WHAT IS BEING ASKED: Please change "GUI agent" to "screen assistant" throughout the items below and write them out again, leaving everything else as it is.

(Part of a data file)
◆ ◆ ◆

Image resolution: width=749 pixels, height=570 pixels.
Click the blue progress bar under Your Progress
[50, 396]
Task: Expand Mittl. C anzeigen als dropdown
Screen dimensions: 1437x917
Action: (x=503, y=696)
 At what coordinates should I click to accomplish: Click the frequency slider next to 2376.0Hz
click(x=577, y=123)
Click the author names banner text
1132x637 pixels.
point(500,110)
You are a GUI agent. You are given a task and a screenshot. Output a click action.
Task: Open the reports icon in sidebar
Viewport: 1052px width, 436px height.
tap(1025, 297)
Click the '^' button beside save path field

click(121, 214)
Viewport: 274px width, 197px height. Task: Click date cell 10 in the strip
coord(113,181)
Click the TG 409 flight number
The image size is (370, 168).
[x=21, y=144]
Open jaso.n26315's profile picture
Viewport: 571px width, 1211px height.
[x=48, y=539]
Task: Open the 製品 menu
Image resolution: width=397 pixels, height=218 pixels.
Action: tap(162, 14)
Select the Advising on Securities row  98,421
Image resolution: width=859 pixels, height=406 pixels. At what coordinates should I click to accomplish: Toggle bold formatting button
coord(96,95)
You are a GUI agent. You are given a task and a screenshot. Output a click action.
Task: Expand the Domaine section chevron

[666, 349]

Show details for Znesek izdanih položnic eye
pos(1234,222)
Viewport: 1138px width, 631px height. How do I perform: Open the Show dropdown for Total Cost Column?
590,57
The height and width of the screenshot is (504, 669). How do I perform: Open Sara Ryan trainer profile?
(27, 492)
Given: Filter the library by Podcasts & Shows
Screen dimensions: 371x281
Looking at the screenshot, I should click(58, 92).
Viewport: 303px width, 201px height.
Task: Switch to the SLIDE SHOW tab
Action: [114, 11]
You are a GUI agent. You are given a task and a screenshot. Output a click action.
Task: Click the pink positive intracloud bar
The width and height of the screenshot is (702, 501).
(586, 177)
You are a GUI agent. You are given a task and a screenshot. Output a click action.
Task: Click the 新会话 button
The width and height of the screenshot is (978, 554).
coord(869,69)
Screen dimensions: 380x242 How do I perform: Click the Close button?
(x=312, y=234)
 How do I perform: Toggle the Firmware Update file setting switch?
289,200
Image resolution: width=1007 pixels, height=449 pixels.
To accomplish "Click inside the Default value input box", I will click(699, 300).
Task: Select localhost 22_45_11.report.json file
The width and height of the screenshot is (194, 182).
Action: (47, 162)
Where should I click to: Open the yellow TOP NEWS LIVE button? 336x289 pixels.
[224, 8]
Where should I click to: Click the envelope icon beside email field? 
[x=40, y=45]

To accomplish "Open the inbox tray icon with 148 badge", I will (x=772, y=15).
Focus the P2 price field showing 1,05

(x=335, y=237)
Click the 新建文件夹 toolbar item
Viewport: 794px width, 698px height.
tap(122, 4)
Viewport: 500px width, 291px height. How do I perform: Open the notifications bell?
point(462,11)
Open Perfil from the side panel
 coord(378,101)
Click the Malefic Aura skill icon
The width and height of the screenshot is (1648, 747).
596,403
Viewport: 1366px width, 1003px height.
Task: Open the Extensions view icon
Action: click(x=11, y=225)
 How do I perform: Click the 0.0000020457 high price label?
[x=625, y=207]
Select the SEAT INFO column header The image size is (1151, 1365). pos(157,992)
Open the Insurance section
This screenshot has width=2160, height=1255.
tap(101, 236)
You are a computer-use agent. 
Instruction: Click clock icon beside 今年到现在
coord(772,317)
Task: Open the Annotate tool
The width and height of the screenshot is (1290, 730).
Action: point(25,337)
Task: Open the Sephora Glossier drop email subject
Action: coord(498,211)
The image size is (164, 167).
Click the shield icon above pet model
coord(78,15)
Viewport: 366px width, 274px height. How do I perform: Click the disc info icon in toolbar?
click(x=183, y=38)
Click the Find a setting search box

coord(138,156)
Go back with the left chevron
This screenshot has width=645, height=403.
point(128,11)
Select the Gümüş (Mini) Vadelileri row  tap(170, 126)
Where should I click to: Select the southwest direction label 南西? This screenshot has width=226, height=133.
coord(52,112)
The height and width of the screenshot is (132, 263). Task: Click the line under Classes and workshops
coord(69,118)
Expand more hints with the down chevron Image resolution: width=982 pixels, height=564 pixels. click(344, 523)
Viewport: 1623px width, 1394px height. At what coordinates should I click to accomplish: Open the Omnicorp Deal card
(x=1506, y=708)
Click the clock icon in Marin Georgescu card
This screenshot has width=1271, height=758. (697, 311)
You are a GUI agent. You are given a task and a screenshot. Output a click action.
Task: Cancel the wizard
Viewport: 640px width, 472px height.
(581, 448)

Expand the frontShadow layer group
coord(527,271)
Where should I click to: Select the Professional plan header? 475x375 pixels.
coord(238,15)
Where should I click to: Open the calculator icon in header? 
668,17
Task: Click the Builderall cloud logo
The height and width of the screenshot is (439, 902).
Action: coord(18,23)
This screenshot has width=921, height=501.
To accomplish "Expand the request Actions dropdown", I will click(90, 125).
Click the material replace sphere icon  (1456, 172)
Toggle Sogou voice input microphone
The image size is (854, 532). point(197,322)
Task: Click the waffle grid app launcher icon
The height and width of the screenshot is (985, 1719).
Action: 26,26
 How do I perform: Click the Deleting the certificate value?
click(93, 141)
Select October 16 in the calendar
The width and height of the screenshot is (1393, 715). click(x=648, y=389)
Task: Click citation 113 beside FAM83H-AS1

◆ ◆ ◆

RESULT OF THE TASK:
Image resolution: width=749 pixels, height=570 pixels.
Click the blue progress bar under Your Progress
[50, 396]
Task: Expand Mittl. C anzeigen als dropdown
Screen dimensions: 1437x917
Action: (x=503, y=696)
 At what coordinates should I click to accomplish: Click the frequency slider next to 2376.0Hz
click(x=577, y=123)
Click the author names banner text
1132x637 pixels.
point(500,110)
You are a screen assistant. You are given a task and a screenshot. Output a click action.
Task: Open the reports icon in sidebar
Viewport: 1052px width, 436px height.
tap(1025, 297)
Click the '^' button beside save path field

click(121, 214)
Viewport: 274px width, 197px height. Task: Click date cell 10 in the strip
coord(113,181)
Click the TG 409 flight number
The image size is (370, 168).
[x=21, y=144]
Open jaso.n26315's profile picture
Viewport: 571px width, 1211px height.
[x=48, y=539]
Task: Open the 製品 menu
Image resolution: width=397 pixels, height=218 pixels.
Action: tap(162, 14)
Select the Advising on Securities row  98,421
Image resolution: width=859 pixels, height=406 pixels. At what coordinates should I click to accomplish: Toggle bold formatting button
coord(96,95)
You are a screen assistant. You are given a task and a screenshot. Output a click action.
Task: Expand the Domaine section chevron

[666, 349]

Show details for Znesek izdanih položnic eye
pos(1234,222)
Viewport: 1138px width, 631px height. How do I perform: Open the Show dropdown for Total Cost Column?
590,57
The height and width of the screenshot is (504, 669). How do I perform: Open Sara Ryan trainer profile?
(27, 492)
Given: Filter the library by Podcasts & Shows
Screen dimensions: 371x281
Looking at the screenshot, I should click(58, 92).
Viewport: 303px width, 201px height.
Task: Switch to the SLIDE SHOW tab
Action: [114, 11]
You are a screen assistant. You are given a task and a screenshot. Output a click action.
Task: Click the pink positive intracloud bar
The width and height of the screenshot is (702, 501).
(586, 177)
You are a screen assistant. You are given a task and a screenshot. Output a click action.
Task: Click the 新会话 button
The width and height of the screenshot is (978, 554).
coord(869,69)
Screen dimensions: 380x242 How do I perform: Click the Close button?
(x=312, y=234)
 How do I perform: Toggle the Firmware Update file setting switch?
289,200
Image resolution: width=1007 pixels, height=449 pixels.
To accomplish "Click inside the Default value input box", I will click(699, 300).
Task: Select localhost 22_45_11.report.json file
The width and height of the screenshot is (194, 182).
Action: (47, 162)
Where should I click to: Open the yellow TOP NEWS LIVE button? 336x289 pixels.
[224, 8]
Where should I click to: Click the envelope icon beside email field? 
[x=40, y=45]

To accomplish "Open the inbox tray icon with 148 badge", I will (x=772, y=15).
Focus the P2 price field showing 1,05

(x=335, y=237)
Click the 新建文件夹 toolbar item
Viewport: 794px width, 698px height.
tap(122, 4)
Viewport: 500px width, 291px height. How do I perform: Open the notifications bell?
point(462,11)
Open Perfil from the side panel
 coord(378,101)
Click the Malefic Aura skill icon
The width and height of the screenshot is (1648, 747).
596,403
Viewport: 1366px width, 1003px height.
Task: Open the Extensions view icon
Action: click(x=11, y=225)
 How do I perform: Click the 0.0000020457 high price label?
[x=625, y=207]
Select the SEAT INFO column header The image size is (1151, 1365). pos(157,992)
Open the Insurance section
This screenshot has width=2160, height=1255.
tap(101, 236)
You are a computer-use agent. 
Instruction: Click clock icon beside 今年到现在
coord(772,317)
Task: Open the Annotate tool
The width and height of the screenshot is (1290, 730).
Action: point(25,337)
Task: Open the Sephora Glossier drop email subject
Action: coord(498,211)
The image size is (164, 167).
Click the shield icon above pet model
coord(78,15)
Viewport: 366px width, 274px height. How do I perform: Click the disc info icon in toolbar?
click(x=183, y=38)
Click the Find a setting search box

coord(138,156)
Go back with the left chevron
This screenshot has width=645, height=403.
point(128,11)
Select the Gümüş (Mini) Vadelileri row  tap(170, 126)
Where should I click to: Select the southwest direction label 南西? This screenshot has width=226, height=133.
coord(52,112)
The height and width of the screenshot is (132, 263). Task: Click the line under Classes and workshops
coord(69,118)
Expand more hints with the down chevron Image resolution: width=982 pixels, height=564 pixels. click(344, 523)
Viewport: 1623px width, 1394px height. At what coordinates should I click to accomplish: Open the Omnicorp Deal card
(x=1506, y=708)
Click the clock icon in Marin Georgescu card
This screenshot has width=1271, height=758. (697, 311)
You are a screen assistant. You are given a task and a screenshot. Output a click action.
Task: Cancel the wizard
Viewport: 640px width, 472px height.
(581, 448)

Expand the frontShadow layer group
coord(527,271)
Where should I click to: Select the Professional plan header? 475x375 pixels.
coord(238,15)
Where should I click to: Open the calculator icon in header? 
668,17
Task: Click the Builderall cloud logo
The height and width of the screenshot is (439, 902).
Action: coord(18,23)
This screenshot has width=921, height=501.
To accomplish "Expand the request Actions dropdown", I will click(90, 125).
Click the material replace sphere icon  (1456, 172)
Toggle Sogou voice input microphone
The image size is (854, 532). point(197,322)
Task: Click the waffle grid app launcher icon
The height and width of the screenshot is (985, 1719).
Action: 26,26
 How do I perform: Click the Deleting the certificate value?
click(93, 141)
Select October 16 in the calendar
The width and height of the screenshot is (1393, 715). click(x=648, y=389)
Task: Click citation 113 beside FAM83H-AS1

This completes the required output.